START DATA SUPPLIED
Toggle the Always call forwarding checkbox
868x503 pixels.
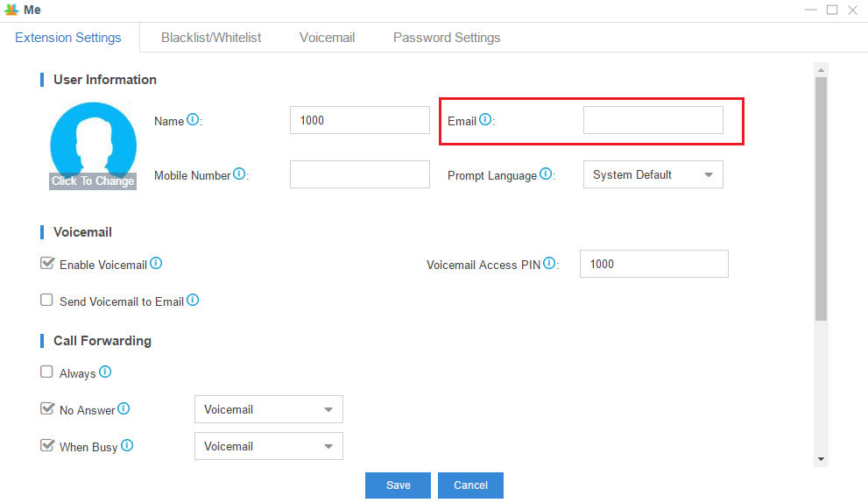pos(47,372)
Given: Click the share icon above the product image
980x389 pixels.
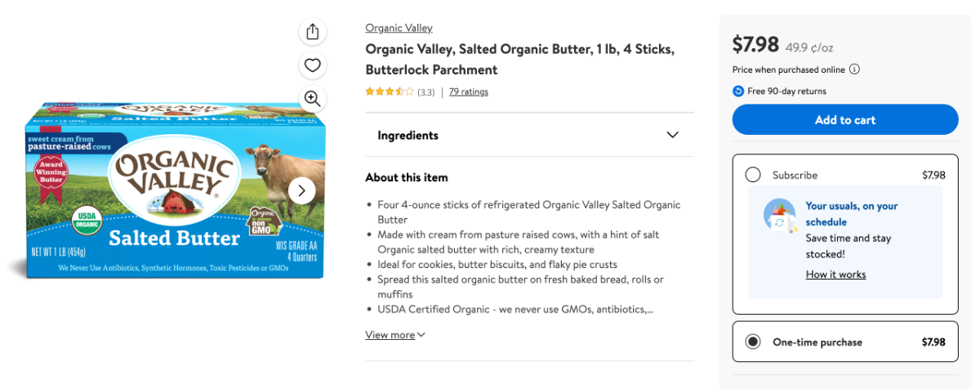Looking at the screenshot, I should 312,32.
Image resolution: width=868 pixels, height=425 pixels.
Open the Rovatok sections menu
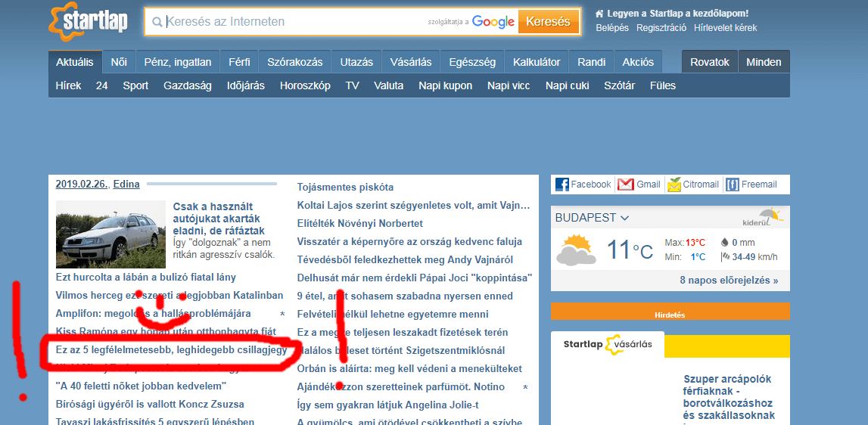(x=709, y=62)
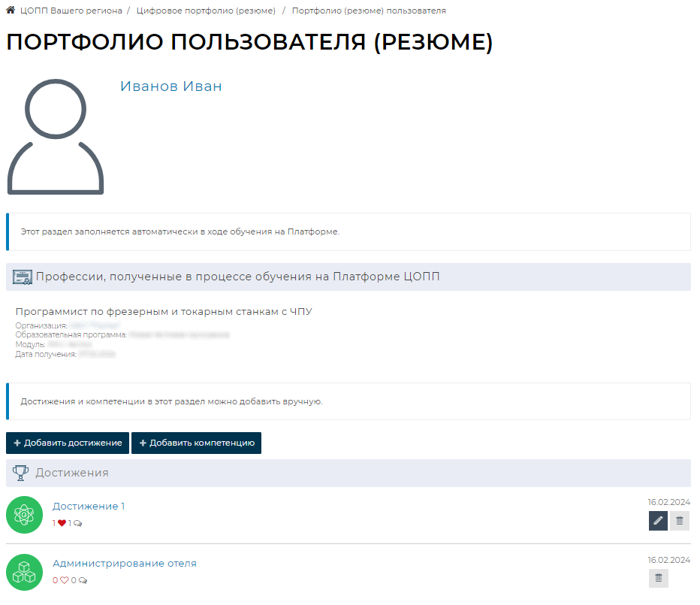Open comments bubble for 'Достижение 1'
Viewport: 700px width, 605px height.
coord(78,523)
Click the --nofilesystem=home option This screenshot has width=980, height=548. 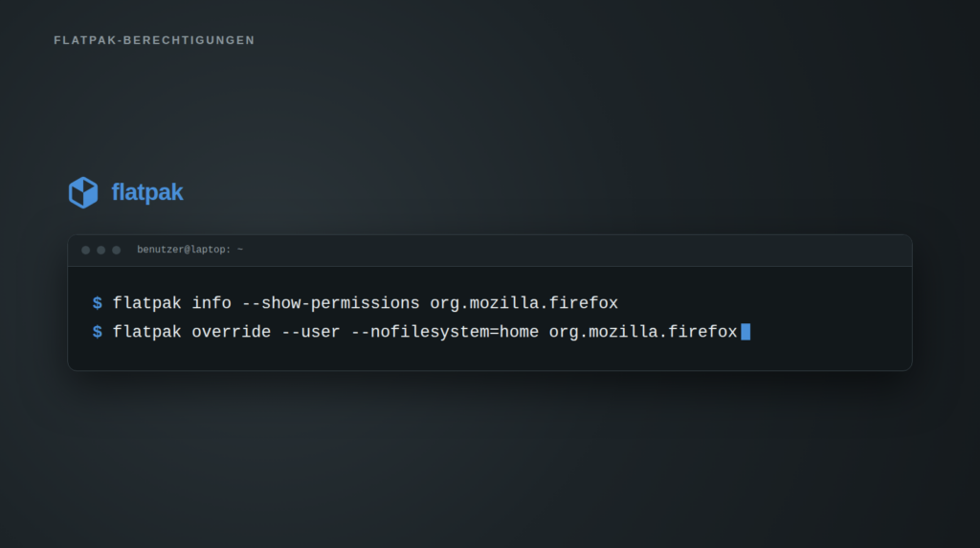click(x=444, y=332)
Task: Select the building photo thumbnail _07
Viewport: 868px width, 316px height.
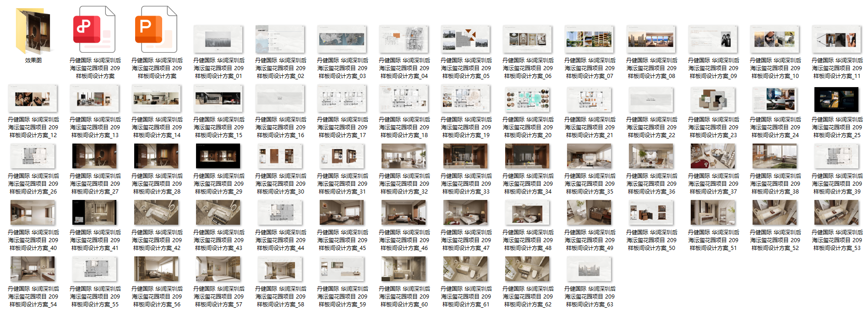Action: [589, 39]
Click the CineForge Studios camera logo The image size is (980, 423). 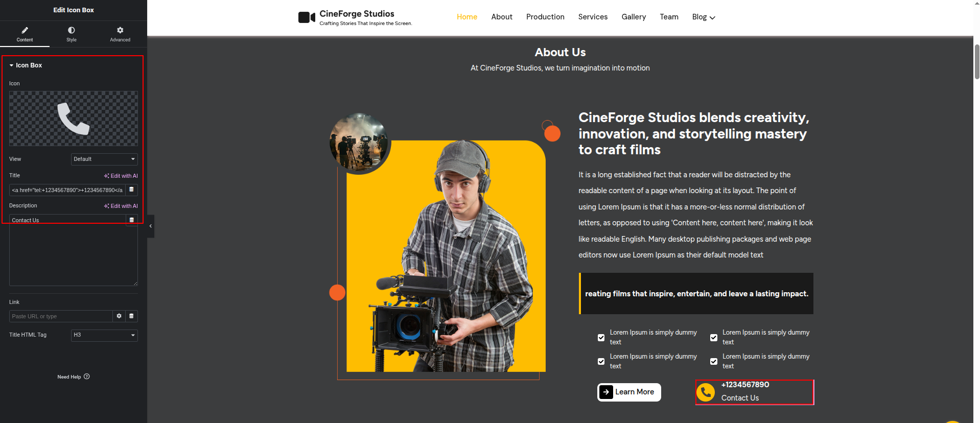[307, 17]
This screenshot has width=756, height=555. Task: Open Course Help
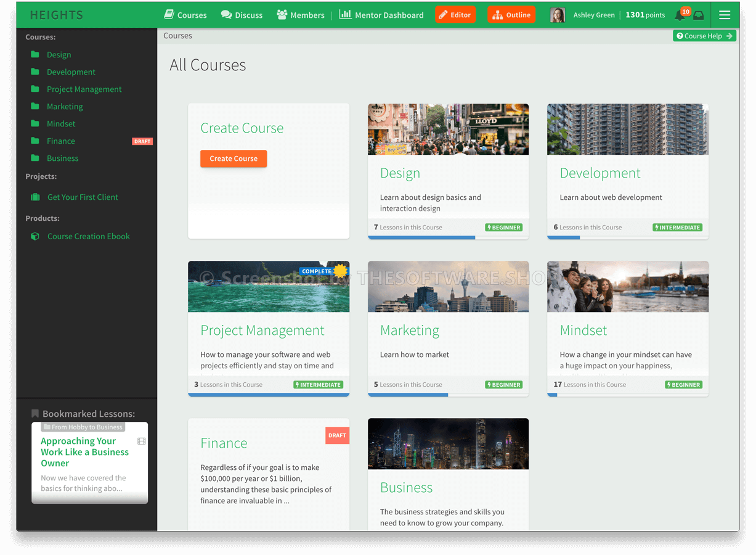point(704,35)
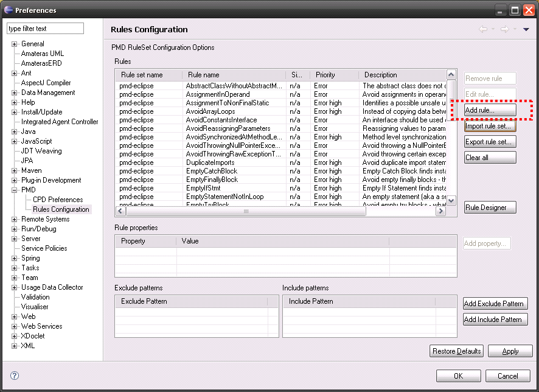The image size is (539, 392).
Task: Click Restore Defaults button
Action: click(x=457, y=351)
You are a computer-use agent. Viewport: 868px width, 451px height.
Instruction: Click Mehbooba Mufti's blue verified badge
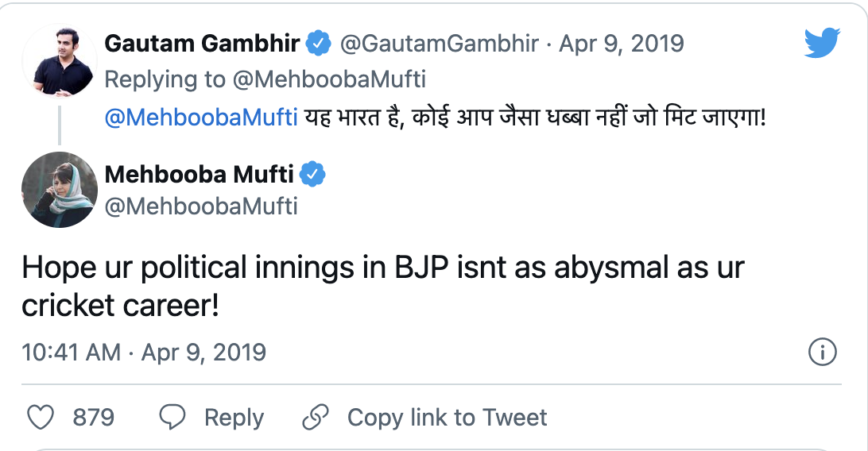click(314, 173)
END DATA SUPPLIED
Omit the pictures, and please restate word for word the lines running from the line with "You are a computer-use" to the end of the entries.

You are a computer-use agent. Viewport: 868px width, 451px height.
Instruction: Click Mehbooba Mufti's blue verified badge
click(314, 173)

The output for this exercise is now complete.